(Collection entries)

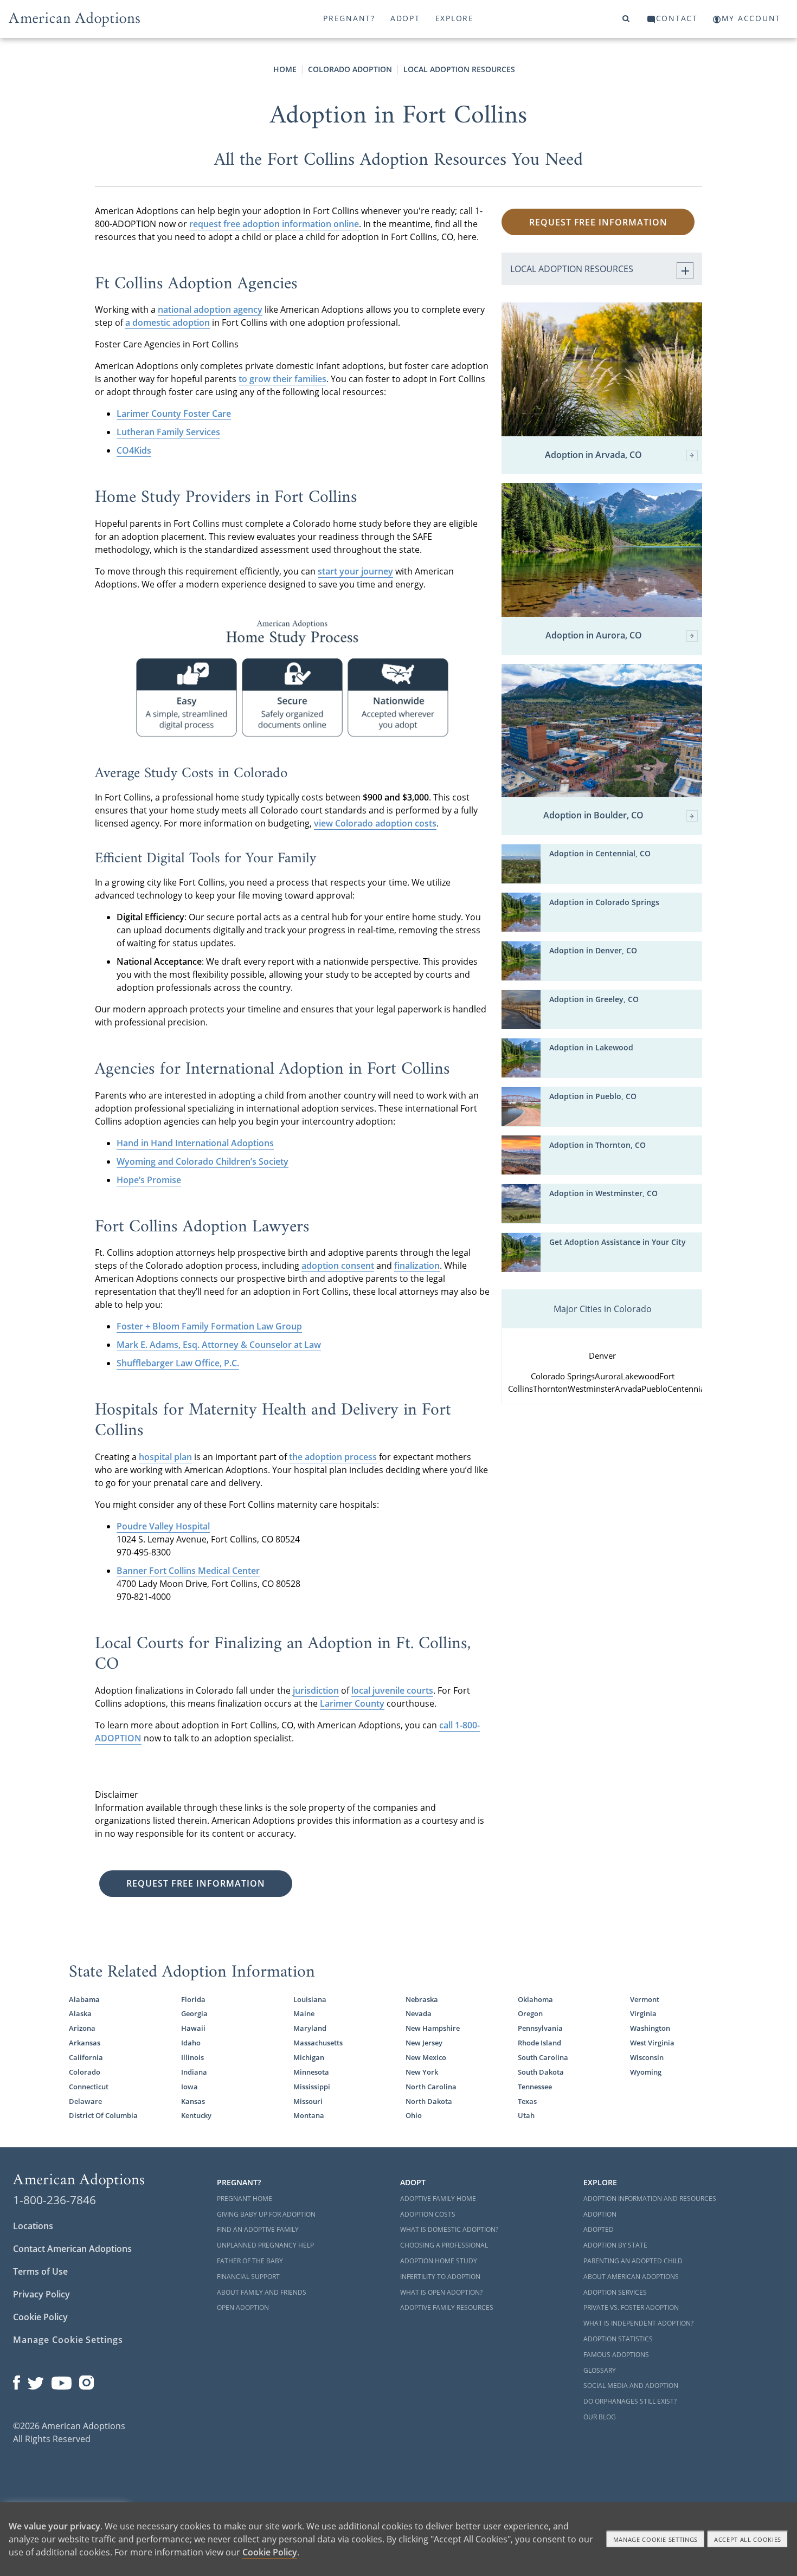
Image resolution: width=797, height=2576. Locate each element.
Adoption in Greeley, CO (594, 999)
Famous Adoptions (616, 2354)
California (86, 2057)
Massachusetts (318, 2043)
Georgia (194, 2013)
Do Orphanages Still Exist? (630, 2401)
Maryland (309, 2028)
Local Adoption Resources (459, 69)
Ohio (414, 2115)
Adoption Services (615, 2292)
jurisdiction (316, 1690)
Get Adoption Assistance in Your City (617, 1242)
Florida (193, 1999)
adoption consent (337, 1265)
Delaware (85, 2101)
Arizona (82, 2028)
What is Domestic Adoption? (449, 2229)
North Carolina (431, 2086)
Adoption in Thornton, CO (597, 1145)
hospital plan (165, 1457)
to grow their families (282, 379)
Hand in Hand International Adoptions (195, 1143)
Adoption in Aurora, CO (593, 635)
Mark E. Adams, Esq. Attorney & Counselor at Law (219, 1345)
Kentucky (196, 2115)
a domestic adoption (167, 322)
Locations (33, 2226)
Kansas (193, 2101)
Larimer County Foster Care (174, 413)
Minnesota (311, 2072)
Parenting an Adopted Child (633, 2260)
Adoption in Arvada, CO (593, 455)
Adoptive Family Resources (446, 2307)
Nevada (419, 2013)
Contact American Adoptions (72, 2249)
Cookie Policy (40, 2317)
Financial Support (248, 2276)
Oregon (530, 2013)
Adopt (405, 18)
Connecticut (88, 2086)
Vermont (644, 1999)
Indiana (194, 2072)
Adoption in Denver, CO (593, 950)
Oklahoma (535, 1999)
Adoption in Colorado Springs (604, 902)
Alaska (80, 2013)
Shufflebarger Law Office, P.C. (178, 1363)
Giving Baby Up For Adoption (266, 2214)
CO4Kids (134, 450)
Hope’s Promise (149, 1180)
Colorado (84, 2072)
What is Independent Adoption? (638, 2323)
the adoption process (333, 1457)
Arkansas (84, 2043)
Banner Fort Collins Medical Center (188, 1571)
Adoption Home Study (438, 2260)
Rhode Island (539, 2043)
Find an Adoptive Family (258, 2229)
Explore (454, 18)
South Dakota (541, 2072)
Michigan (308, 2057)
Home (285, 69)
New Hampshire (433, 2028)
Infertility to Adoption (440, 2276)
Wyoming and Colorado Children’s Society (202, 1161)
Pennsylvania (540, 2028)
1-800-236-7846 (54, 2199)
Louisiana (309, 1999)
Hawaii (193, 2028)
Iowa (189, 2086)
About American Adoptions (631, 2276)
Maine (303, 2013)
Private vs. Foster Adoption (631, 2307)
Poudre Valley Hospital (163, 1526)
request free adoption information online (274, 224)
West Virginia (652, 2043)
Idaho (191, 2043)
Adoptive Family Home (438, 2198)
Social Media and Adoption (630, 2385)
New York (422, 2072)
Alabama (84, 1999)
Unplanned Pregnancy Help (265, 2245)
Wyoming (645, 2072)
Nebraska (422, 1999)
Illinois (192, 2057)
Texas (527, 2101)
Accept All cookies (747, 2539)
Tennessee (535, 2086)
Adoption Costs (427, 2214)
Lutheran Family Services (168, 432)
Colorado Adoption (350, 69)
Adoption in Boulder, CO (593, 815)
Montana (308, 2115)
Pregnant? (349, 18)
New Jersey (424, 2043)
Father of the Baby (250, 2260)
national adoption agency (210, 309)
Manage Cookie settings (655, 2539)
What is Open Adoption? (441, 2292)
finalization (417, 1265)
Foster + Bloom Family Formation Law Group (209, 1326)
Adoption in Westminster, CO (603, 1193)
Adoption (599, 2214)
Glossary (599, 2370)
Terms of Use (40, 2271)
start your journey (355, 571)
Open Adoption (243, 2307)
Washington (650, 2028)
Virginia (643, 2013)
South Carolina (543, 2057)
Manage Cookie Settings (68, 2340)
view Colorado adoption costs (375, 823)
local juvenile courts (392, 1690)
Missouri (308, 2101)
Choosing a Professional (444, 2245)
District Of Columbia (103, 2115)
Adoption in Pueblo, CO (593, 1096)
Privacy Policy (41, 2294)
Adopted (598, 2229)
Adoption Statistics (618, 2338)
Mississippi (311, 2086)
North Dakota (429, 2101)
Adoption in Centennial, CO (600, 853)
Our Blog (599, 2417)
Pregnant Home (244, 2198)
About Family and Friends (261, 2292)
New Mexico (426, 2057)
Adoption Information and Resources (649, 2198)
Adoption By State (615, 2245)
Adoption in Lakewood (591, 1047)
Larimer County (352, 1703)
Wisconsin (647, 2057)
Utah (526, 2115)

- _WORK REQUIRED_: All of the records should be set down exactly, minus the pictures they hold.

- _RESPONSE TO THIS EXERCISE_:
Image resolution: width=797, height=2576. Locate each element.
Adoption in Greeley, CO (594, 999)
Famous Adoptions (616, 2354)
California (86, 2057)
Massachusetts (318, 2043)
Georgia (194, 2013)
Do Orphanages Still Exist? (630, 2401)
Maryland (309, 2028)
Local Adoption Resources (459, 69)
Ohio (414, 2115)
Adoption Services (615, 2292)
jurisdiction (316, 1690)
Get Adoption Assistance in Your City (617, 1242)
Florida (193, 1999)
adoption consent (337, 1265)
Delaware (85, 2101)
Arizona (82, 2028)
What is Domestic Adoption? (449, 2229)
North Carolina (431, 2086)
Adoption in Thornton, CO (597, 1145)
hospital plan (165, 1457)
to grow their families (282, 379)
Hand in Hand International Adoptions (195, 1143)
Adoption in Aurora, CO (593, 635)
Mark E. Adams, Esq. Attorney & Counselor at Law (219, 1345)
Kentucky (196, 2115)
a domestic adoption (167, 322)
Locations (33, 2226)
Kansas (193, 2101)
Larimer County Foster Care (174, 413)
Minnesota (311, 2072)
Parenting an Adopted Child (633, 2260)
Adoption in Arvada, CO (593, 455)
Adoptive Family Resources (446, 2307)
Nevada (419, 2013)
Contact American Adoptions (72, 2249)
Cookie Policy (40, 2317)
Financial Support (248, 2276)
Oregon (530, 2013)
Adopt (405, 18)
Connecticut (88, 2086)
Vermont (644, 1999)
Indiana (194, 2072)
Adoption in Denver, CO (593, 950)
Oklahoma (535, 1999)
Adoption in Colorado Springs (604, 902)
Alaska (80, 2013)
Shufflebarger Law Office, P.C. (178, 1363)
Giving Baby Up For Adoption (266, 2214)
CO4Kids (134, 450)
Hope’s Promise (149, 1180)
Colorado (84, 2072)
What is Independent Adoption? (638, 2323)
the adoption process (333, 1457)
Arkansas (84, 2043)
Banner Fort Collins Medical Center (188, 1571)
Adoption Home Study (438, 2260)
Rhode Island (539, 2043)
Find an Adoptive Family (258, 2229)
Explore (454, 18)
South Dakota (541, 2072)
Michigan (308, 2057)
Home (285, 69)
New Hampshire (433, 2028)
Infertility to Adoption (440, 2276)
Wyoming and Colorado Children’s Society (202, 1161)
Pennsylvania (540, 2028)
1-800-236-7846 (54, 2199)
Louisiana (309, 1999)
Hawaii (193, 2028)
Iowa (189, 2086)
About American Adoptions (631, 2276)
Maine (303, 2013)
Private vs. Foster Adoption (631, 2307)
Poudre Valley Hospital (163, 1526)
request free adoption information online (274, 224)
West Virginia (652, 2043)
Idaho (191, 2043)
Adoptive Family Home (438, 2198)
Social Media and Adoption (630, 2385)
New York (422, 2072)
Alabama (84, 1999)
Unplanned Pregnancy Help (265, 2245)
Wyoming (645, 2072)
Nebraska (422, 1999)
Illinois (192, 2057)
Texas (527, 2101)
Accept All cookies (747, 2539)
Tennessee (535, 2086)
Adoption Costs (427, 2214)
Lutheran Family Services (168, 432)
Colorado Adoption (350, 69)
Adoption in Boulder, CO (593, 815)
Montana (308, 2115)
Pregnant? (349, 18)
New Jersey (424, 2043)
Father of the Baby (250, 2260)
national adoption agency (210, 309)
Manage Cookie settings (655, 2539)
What is Open Adoption? (441, 2292)
finalization (417, 1265)
Foster + Bloom Family Formation Law Group (209, 1326)
Adoption in Westminster, CO (603, 1193)
Adoption (599, 2214)
Glossary (599, 2370)
Terms of Use (40, 2271)
start your journey (355, 571)
Open Adoption (243, 2307)
Washington (650, 2028)
Virginia (643, 2013)
South Carolina (543, 2057)
Manage Cookie Settings (68, 2340)
view Colorado adoption costs (375, 823)
local juvenile courts (392, 1690)
Missouri (308, 2101)
Choosing a Professional (444, 2245)
District Of Columbia (103, 2115)
Adoption in Pueblo, CO (593, 1096)
Privacy Policy (41, 2294)
Adopted (598, 2229)
Adoption Statistics (618, 2338)
Mississippi (311, 2086)
North Dakota (429, 2101)
Adoption in Centennial, CO (600, 853)
Our Blog (599, 2417)
Pregnant Home (244, 2198)
About Family and Friends (261, 2292)
New Mexico (426, 2057)
Adoption Information and Resources (649, 2198)
Adoption By State (615, 2245)
Adoption in Lakewood (591, 1047)
Larimer County (352, 1703)
Wisconsin (647, 2057)
Utah (526, 2115)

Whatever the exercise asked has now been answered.